Report each line of the material that contains the word "This", copying every such line in full.

━━━━━━━━━━━━━━━━━━━━

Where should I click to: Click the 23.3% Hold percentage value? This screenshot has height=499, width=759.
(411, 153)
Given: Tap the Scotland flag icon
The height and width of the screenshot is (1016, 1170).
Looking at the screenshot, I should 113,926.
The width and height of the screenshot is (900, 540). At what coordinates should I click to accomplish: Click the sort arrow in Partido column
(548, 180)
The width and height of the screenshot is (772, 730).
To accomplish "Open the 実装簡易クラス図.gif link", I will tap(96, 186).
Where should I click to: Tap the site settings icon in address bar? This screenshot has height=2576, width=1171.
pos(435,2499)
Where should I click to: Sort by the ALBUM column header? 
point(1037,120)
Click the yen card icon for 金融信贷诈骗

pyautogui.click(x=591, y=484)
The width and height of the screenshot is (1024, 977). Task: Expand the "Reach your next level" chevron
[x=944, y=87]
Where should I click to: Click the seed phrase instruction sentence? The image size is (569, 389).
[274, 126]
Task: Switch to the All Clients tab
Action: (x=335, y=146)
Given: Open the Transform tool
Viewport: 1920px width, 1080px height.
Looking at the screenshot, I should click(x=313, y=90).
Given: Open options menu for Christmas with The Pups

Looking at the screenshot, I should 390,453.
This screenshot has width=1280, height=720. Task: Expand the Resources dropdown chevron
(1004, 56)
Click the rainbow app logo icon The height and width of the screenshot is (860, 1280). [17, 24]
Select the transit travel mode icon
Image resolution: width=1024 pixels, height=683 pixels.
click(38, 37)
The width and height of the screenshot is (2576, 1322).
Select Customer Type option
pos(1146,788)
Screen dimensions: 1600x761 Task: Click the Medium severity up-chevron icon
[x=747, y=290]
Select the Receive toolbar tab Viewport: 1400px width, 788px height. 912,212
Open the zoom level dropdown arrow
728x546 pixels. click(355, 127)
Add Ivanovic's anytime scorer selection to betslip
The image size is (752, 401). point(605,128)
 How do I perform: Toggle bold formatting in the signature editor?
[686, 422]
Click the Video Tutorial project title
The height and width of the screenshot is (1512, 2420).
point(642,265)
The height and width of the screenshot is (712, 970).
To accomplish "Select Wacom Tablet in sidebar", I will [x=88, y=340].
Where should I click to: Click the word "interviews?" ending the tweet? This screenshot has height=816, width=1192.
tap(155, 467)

━━━━━━━━━━━━━━━━━━━━

→ SOLUTION TO THE EXERCISE
Where should I click to: Click the 23.3% Hold percentage value? This screenshot has height=499, width=759.
Where should I click to: Tap the site settings icon in address bar? This screenshot has height=2576, width=1171.
This screenshot has width=1280, height=720. Task: Expand the Resources dropdown chevron
Where should I click to: Click the word "interviews?" ending the tweet? This screenshot has height=816, width=1192.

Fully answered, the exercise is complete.